The picture below   is an  archival image from the time when I'd just  picked up  film photography again after a 20 year break.  The image was made whilst Suzanne and I were travelling in Tasmania on a holiday  with our standards poodles (Agtet and Ari) in the 1st decade of the 21st century---it was  in late 2006 judging from these  posts on my old Junk for Code blog. 

This was our first trip to Tasmania,  and we were travelling down on the west coast of Tasmania at the time.  There'd been a fire in the hills in the hills around  Tullah,  Lake Rosebery and the MacIntosh Dam.  So I took some photos.  I was rusty judging from the fact that most of the  black and white negatives  from this trip were badly underexposed. 

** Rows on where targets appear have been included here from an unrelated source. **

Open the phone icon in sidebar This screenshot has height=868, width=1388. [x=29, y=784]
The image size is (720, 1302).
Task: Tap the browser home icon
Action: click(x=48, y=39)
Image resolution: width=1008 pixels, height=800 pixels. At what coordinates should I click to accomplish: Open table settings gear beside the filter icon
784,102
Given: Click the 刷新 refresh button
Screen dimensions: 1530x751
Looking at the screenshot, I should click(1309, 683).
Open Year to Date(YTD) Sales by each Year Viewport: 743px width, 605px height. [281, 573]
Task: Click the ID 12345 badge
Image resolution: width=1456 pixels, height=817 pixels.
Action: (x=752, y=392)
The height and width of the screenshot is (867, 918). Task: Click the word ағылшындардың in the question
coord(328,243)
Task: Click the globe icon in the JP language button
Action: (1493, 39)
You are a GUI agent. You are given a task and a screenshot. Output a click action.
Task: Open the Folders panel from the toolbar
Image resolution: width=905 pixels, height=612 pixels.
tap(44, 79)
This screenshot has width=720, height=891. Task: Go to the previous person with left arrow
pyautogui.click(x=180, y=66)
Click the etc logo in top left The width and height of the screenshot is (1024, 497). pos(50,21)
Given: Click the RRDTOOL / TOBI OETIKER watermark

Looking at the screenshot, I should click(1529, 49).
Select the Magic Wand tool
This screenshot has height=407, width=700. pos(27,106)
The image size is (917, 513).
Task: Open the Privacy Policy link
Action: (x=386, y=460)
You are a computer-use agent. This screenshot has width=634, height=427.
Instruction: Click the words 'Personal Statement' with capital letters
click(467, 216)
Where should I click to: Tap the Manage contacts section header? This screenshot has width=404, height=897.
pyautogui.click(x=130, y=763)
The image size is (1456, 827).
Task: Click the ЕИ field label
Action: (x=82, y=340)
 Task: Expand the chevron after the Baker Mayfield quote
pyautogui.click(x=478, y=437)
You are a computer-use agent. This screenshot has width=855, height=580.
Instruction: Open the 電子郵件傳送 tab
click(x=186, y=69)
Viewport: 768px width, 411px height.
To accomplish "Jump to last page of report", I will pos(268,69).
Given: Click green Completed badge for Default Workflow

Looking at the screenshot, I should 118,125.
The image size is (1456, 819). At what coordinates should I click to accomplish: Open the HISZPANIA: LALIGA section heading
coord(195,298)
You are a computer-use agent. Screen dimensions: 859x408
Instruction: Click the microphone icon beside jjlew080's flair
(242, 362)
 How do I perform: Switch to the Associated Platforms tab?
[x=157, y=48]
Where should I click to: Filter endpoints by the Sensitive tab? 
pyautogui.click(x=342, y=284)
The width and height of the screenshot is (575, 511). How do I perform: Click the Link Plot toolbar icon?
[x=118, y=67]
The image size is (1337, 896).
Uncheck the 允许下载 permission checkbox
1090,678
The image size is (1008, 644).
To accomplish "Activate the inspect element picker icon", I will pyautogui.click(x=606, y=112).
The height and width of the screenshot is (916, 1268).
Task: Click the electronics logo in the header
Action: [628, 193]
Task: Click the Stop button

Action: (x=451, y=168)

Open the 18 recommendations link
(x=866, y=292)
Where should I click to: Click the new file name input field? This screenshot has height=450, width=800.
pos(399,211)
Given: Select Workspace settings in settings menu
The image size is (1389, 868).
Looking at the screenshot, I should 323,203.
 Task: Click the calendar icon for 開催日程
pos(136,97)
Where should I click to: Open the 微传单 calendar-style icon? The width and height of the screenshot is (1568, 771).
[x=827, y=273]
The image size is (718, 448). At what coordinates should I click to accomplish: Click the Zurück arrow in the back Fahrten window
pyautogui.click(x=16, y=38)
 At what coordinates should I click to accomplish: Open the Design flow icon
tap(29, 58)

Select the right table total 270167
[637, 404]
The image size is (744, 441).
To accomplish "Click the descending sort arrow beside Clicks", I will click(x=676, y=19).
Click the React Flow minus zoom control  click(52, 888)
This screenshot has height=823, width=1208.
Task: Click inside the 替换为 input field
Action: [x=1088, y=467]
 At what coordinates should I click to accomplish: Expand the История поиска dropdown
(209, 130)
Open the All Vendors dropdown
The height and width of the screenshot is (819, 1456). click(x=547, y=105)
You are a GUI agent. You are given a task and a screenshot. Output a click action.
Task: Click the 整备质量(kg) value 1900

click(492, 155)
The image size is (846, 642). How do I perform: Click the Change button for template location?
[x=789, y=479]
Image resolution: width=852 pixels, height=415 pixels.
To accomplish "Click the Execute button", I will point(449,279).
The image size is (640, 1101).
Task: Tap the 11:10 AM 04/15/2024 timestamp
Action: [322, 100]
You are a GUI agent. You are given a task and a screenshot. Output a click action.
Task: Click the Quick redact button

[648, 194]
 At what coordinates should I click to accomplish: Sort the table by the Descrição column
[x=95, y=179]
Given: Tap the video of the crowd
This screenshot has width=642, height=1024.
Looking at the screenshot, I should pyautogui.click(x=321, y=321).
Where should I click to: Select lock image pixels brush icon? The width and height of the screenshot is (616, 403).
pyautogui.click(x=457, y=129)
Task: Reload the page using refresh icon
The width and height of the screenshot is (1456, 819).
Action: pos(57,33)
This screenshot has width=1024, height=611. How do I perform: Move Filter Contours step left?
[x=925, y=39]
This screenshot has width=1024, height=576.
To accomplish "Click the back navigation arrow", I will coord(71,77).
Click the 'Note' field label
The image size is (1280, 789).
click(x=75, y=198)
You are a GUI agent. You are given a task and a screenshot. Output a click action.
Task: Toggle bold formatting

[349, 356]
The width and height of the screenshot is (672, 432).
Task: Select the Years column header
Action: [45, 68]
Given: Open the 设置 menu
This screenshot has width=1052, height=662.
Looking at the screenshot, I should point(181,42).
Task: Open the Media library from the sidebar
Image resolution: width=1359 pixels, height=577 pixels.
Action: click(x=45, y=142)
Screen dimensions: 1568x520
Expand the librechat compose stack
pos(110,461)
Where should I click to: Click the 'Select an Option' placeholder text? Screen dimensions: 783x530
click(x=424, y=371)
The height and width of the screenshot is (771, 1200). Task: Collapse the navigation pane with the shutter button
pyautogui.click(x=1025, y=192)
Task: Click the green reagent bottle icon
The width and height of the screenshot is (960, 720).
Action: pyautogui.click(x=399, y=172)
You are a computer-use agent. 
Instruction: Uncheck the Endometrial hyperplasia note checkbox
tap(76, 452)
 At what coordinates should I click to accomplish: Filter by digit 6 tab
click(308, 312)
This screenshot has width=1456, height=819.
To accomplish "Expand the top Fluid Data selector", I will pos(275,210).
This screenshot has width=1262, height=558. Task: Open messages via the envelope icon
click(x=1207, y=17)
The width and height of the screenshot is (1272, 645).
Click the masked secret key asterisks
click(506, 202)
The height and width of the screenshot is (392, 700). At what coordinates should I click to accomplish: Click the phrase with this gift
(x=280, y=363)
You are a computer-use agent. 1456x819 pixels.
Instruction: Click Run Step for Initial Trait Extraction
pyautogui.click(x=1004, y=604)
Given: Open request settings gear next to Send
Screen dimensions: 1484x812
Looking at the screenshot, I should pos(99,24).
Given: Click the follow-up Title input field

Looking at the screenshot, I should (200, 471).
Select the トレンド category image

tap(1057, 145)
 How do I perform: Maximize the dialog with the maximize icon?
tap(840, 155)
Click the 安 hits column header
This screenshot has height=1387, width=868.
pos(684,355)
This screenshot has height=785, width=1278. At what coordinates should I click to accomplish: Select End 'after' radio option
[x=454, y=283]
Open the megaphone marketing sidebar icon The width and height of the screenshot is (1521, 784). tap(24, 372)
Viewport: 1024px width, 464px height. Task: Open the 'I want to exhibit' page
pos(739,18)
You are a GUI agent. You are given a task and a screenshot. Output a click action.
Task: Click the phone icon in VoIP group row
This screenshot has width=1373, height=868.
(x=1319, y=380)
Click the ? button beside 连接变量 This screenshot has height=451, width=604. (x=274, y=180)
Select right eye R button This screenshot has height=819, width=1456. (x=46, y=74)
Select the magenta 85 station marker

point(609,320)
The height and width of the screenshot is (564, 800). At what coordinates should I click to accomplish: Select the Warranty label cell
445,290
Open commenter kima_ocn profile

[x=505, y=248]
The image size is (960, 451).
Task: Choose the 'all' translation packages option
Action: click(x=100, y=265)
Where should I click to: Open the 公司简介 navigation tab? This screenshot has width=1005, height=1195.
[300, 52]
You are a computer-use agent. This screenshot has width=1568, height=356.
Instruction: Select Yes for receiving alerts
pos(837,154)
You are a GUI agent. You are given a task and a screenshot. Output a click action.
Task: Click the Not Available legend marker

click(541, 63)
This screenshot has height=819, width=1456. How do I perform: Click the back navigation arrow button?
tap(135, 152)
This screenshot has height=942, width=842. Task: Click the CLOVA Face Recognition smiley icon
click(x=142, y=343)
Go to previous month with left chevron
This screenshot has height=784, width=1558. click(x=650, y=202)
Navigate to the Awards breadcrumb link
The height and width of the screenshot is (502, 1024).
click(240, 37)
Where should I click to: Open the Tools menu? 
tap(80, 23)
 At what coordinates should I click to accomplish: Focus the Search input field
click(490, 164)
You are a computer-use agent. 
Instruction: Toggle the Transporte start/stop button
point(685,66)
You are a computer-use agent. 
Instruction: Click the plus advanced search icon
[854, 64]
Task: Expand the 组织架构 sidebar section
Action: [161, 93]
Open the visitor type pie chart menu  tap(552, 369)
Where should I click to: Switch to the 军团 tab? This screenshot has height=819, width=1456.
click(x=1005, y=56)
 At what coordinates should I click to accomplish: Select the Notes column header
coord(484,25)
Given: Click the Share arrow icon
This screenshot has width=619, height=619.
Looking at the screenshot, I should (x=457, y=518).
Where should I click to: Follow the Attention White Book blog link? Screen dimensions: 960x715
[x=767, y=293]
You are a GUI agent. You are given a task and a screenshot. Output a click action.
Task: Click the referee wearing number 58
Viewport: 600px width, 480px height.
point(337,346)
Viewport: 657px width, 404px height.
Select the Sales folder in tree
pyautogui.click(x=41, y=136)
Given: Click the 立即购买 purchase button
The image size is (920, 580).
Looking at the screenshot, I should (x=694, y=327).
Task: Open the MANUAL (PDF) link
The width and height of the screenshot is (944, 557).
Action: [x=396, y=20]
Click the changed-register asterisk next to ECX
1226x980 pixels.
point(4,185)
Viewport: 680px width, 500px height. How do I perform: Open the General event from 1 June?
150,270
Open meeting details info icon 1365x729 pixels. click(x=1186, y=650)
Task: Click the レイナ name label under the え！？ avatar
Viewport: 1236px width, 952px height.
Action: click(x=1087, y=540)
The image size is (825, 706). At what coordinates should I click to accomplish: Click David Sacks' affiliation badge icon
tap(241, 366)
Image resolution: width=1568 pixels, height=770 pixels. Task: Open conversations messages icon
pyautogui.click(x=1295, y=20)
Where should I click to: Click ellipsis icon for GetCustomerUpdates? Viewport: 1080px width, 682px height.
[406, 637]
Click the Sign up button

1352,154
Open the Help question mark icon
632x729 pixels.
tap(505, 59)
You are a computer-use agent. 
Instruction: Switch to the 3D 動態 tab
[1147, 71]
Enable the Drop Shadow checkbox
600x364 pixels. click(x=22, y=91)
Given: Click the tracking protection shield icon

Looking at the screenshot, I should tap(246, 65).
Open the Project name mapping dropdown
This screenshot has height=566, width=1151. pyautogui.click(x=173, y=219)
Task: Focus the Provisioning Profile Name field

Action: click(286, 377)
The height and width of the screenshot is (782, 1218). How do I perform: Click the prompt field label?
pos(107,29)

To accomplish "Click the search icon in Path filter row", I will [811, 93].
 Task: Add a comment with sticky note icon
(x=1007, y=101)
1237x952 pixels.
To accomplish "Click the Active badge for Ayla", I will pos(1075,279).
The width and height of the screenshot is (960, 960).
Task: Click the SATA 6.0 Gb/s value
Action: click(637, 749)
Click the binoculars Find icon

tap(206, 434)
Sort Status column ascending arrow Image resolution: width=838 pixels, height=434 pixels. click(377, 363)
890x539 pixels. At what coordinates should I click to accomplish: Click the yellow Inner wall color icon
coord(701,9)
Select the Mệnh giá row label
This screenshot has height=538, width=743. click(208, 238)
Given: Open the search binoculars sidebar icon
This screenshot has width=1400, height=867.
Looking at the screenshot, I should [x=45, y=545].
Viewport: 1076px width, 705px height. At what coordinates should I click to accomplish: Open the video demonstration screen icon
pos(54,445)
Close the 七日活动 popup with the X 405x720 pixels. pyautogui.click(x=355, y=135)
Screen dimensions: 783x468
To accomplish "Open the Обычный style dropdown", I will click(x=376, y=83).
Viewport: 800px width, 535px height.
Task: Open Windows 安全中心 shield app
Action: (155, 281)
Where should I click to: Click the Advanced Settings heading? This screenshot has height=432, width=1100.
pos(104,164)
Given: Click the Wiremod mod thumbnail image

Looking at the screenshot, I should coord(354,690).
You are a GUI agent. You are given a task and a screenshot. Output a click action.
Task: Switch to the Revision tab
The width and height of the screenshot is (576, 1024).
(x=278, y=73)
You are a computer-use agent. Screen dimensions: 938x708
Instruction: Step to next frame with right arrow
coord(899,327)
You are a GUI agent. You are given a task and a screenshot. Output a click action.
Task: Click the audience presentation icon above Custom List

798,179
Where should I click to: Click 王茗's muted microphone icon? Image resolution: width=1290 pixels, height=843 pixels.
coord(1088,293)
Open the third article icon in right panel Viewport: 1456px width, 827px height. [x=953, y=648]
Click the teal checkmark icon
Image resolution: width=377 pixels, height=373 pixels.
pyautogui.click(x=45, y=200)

The camera I was using then was  my old  Leica M4 with an old  Summicron 50mm lens and Tri-X film. The picture  was made  before I'd shifted to using colour film and  Mac computers.  The film was developed  and scanned by a pro lab and it was scanned as a jpeg--a low res scan.   

I didn't know what a  low res scan meant then. I knew nothing about the shift to digital that had been taking place in photography since the 1990s.  I 'd just picked up from where I'd left  photography  20 years earlier- I  was more or less naively starting over again  but without a wet darkroom.  

hanging in

Digital technology offered a number  of advantages.  It equalled the image quality of 35m film,   it was far more convenient re work flow,  and  it was  far more  cost  effective to use  to making photos on a daily basis. The downside of digital technology is the limited lifespan or built in obsolescence of  the camera body.   These are akin to computers--you can get 3-5 years wear and tear and that is it.  Unlike  the  bodies  of film cameras the bodies of digital cameras are not built to last.   I continued  to use the  Leica M4-P. 

However, since digital  technology  allowed me  to take lots of snapshot photos regularly,  using  a  Sony NEX-7 mirrorless camera  that I could use with my Leica lenses allowed me to use my  snapshot photography to experiment,   play around and  to scope for the large format film photography.   

a state of flux

Launceston is one of my favourite towns in Tasmania. We were staying with family at Evandale  for a couple of days and so it was easy to pop into Launceston for the day. There were pieces  of street art in the more industrial area that caught my eye.  

 I was still trying to find my feet as a photographer. I had no projects to work on. I was still taking snapshot photos as I moved through the world.  This style of snapshot often is predictable, conservative and repetitive. The  sense of banality and cliches of visual culture was reinforced by the  feeling  that I was in an in-between place. It was a state of flux between paid work and being a photographer.  An independent photographer. 

travelling around

Suzanne's mother's family  came from Tasmania and her sister and husband had  purchased  a property in Tunbridge, in the Midlands. So we decided to have a week's  holiday in Tasmania. I'd never bee, even though the tourist pictures that I'd seen reminded me of the South Island of New Zealand. Tasmania,  like the South Island, was an iconic wilderness destination in the global tourism market. 

This abstract  of the wall of a shed was made at Fingal on the Esk Highway   whilst we were on our way back to Launceston from St Helens. It's a cliche  of minimalism that avoids the art photography  tendency to use the "snapshot aesthetic" with a ironic wit  at loose in the phenomenal world to achieve the accidental effects of the unthinking snapped camera image (eg., the headless grandma, off lighting, poor focus, blurred images, awkward poses, harsh shadow etc ) made with a point and shoot camera. 

In contrast, Adelaide  in the era of the global market,  was becoming a city of empty shops, throw away food, angry posters and homeless people sleeping out in the parklands rather than a tourist Mecca.